Which lines in the data below contain the word "computer"? Copy each of them.

[Material to process Boundary: Start]

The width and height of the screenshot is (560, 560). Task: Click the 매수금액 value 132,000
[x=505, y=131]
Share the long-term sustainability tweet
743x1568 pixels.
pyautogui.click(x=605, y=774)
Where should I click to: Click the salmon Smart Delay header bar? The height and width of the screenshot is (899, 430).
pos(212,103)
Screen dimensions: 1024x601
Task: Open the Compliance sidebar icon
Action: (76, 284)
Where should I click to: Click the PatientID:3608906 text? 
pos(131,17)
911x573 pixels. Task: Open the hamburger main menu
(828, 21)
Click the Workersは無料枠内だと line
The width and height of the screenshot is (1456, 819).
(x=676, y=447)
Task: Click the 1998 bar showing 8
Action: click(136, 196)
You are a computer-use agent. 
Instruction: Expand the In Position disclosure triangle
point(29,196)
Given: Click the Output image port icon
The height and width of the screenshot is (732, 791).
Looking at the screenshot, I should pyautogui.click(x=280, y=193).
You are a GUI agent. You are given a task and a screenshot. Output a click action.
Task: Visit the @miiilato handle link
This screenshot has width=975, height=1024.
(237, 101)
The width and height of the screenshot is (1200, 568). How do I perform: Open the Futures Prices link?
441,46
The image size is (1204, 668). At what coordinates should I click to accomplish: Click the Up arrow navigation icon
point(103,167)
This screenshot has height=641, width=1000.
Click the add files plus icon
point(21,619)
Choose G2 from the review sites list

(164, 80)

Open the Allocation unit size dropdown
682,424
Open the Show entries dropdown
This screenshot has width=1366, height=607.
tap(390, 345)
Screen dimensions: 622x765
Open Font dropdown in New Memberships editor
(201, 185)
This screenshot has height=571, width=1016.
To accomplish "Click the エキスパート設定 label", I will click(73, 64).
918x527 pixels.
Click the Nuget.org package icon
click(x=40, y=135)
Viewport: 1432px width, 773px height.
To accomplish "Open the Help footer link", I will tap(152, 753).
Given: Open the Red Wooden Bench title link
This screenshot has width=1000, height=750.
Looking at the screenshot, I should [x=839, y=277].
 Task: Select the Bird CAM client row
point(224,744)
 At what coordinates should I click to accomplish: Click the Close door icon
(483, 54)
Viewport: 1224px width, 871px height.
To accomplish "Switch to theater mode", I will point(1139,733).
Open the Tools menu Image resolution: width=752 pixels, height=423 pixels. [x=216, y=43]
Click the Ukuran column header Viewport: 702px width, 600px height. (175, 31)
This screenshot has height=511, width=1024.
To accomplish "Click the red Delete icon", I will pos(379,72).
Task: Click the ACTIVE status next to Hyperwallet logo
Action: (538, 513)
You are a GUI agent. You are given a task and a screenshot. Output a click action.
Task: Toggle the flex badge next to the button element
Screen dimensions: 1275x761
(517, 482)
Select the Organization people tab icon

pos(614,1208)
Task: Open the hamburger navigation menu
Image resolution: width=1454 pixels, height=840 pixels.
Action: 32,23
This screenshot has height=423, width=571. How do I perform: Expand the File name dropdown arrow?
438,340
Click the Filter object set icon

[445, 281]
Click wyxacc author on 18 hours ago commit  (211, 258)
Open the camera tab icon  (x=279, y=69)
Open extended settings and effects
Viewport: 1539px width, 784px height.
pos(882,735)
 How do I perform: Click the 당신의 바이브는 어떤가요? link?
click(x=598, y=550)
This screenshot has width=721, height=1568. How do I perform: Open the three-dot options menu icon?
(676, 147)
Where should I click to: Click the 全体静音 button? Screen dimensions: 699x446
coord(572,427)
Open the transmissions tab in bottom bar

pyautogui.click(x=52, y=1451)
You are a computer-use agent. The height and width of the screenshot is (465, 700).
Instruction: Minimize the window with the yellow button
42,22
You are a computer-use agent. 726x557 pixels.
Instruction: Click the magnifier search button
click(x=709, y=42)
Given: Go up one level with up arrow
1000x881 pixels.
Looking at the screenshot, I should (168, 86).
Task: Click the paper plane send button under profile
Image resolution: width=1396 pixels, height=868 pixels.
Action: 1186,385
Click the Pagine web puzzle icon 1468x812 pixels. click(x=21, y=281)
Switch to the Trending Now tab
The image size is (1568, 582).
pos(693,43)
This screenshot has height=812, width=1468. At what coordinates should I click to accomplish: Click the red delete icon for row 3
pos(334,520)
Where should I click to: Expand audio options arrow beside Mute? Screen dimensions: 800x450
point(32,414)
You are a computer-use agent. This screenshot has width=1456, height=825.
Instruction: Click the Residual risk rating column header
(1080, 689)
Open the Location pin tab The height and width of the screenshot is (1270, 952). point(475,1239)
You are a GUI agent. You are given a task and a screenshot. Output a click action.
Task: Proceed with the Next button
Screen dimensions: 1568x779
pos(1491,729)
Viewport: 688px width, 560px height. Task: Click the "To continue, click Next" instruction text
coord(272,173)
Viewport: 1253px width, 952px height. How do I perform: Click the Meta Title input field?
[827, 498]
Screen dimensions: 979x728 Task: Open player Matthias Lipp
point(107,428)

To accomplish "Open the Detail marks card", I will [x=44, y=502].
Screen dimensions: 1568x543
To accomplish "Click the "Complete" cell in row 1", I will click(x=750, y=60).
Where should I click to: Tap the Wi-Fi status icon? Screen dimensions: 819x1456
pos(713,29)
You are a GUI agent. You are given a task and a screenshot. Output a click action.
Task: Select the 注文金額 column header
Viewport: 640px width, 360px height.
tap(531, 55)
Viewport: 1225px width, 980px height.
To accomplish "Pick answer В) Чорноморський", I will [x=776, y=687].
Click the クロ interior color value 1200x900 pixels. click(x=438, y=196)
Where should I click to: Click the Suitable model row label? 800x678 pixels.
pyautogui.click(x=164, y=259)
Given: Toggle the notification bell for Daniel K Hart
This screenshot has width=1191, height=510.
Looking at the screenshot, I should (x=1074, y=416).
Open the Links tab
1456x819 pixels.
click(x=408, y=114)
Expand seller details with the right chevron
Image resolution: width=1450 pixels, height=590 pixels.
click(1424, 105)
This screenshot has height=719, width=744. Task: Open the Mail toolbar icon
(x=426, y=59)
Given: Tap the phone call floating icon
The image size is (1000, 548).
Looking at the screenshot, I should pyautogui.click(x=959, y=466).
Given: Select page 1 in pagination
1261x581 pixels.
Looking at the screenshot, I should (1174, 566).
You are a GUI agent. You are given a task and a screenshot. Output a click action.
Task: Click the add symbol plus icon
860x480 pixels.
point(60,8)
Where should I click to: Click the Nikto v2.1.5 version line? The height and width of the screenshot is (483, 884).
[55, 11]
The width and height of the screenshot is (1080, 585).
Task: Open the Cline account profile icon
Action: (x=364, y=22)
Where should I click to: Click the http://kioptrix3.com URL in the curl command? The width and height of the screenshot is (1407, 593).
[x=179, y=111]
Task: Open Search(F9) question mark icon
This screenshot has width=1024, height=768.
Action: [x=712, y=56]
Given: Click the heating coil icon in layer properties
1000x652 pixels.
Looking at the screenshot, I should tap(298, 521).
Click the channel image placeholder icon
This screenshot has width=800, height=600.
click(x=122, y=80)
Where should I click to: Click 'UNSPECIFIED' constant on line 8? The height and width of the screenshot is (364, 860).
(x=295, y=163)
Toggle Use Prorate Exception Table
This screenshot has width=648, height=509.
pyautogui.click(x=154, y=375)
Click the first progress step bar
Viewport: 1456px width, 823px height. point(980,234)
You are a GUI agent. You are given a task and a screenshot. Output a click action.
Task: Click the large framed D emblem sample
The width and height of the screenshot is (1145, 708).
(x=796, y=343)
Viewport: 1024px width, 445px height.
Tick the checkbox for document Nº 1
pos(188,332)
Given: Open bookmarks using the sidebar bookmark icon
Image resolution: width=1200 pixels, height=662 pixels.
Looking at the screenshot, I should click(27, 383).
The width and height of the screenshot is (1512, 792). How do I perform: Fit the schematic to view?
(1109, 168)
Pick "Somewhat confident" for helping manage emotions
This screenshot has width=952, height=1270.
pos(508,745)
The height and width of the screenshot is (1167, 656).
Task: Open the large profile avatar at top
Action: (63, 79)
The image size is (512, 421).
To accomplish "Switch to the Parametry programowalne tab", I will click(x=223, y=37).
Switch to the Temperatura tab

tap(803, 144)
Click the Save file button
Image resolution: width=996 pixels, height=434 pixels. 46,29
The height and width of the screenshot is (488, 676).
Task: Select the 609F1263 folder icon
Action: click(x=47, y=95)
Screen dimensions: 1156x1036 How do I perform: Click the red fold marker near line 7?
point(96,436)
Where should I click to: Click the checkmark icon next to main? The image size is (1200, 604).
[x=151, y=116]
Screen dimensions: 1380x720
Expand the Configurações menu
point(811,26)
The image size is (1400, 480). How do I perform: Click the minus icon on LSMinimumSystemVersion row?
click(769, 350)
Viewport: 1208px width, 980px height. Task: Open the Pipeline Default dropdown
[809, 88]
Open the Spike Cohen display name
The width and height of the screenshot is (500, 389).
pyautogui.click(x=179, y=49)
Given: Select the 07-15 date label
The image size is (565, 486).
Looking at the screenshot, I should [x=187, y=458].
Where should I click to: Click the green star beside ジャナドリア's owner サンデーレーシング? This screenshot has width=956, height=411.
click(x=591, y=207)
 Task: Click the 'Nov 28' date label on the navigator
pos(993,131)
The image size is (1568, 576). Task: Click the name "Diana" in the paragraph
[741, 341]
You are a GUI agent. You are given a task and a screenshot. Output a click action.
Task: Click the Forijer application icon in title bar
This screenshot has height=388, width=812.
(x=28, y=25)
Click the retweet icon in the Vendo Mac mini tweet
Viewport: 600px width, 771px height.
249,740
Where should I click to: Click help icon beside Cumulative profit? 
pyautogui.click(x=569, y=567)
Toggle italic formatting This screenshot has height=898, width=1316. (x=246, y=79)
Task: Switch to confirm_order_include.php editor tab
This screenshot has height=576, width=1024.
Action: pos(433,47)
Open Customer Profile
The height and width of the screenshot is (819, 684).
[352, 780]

[Material to process Boundary: End]

__Exercise answer__.
You are a computer-use agent. 
You are a computer-use agent. The height and width of the screenshot is (465, 700).
You are a computer-use agent. 726x557 pixels.
You are a computer-use agent. This screenshot has width=1456, height=825.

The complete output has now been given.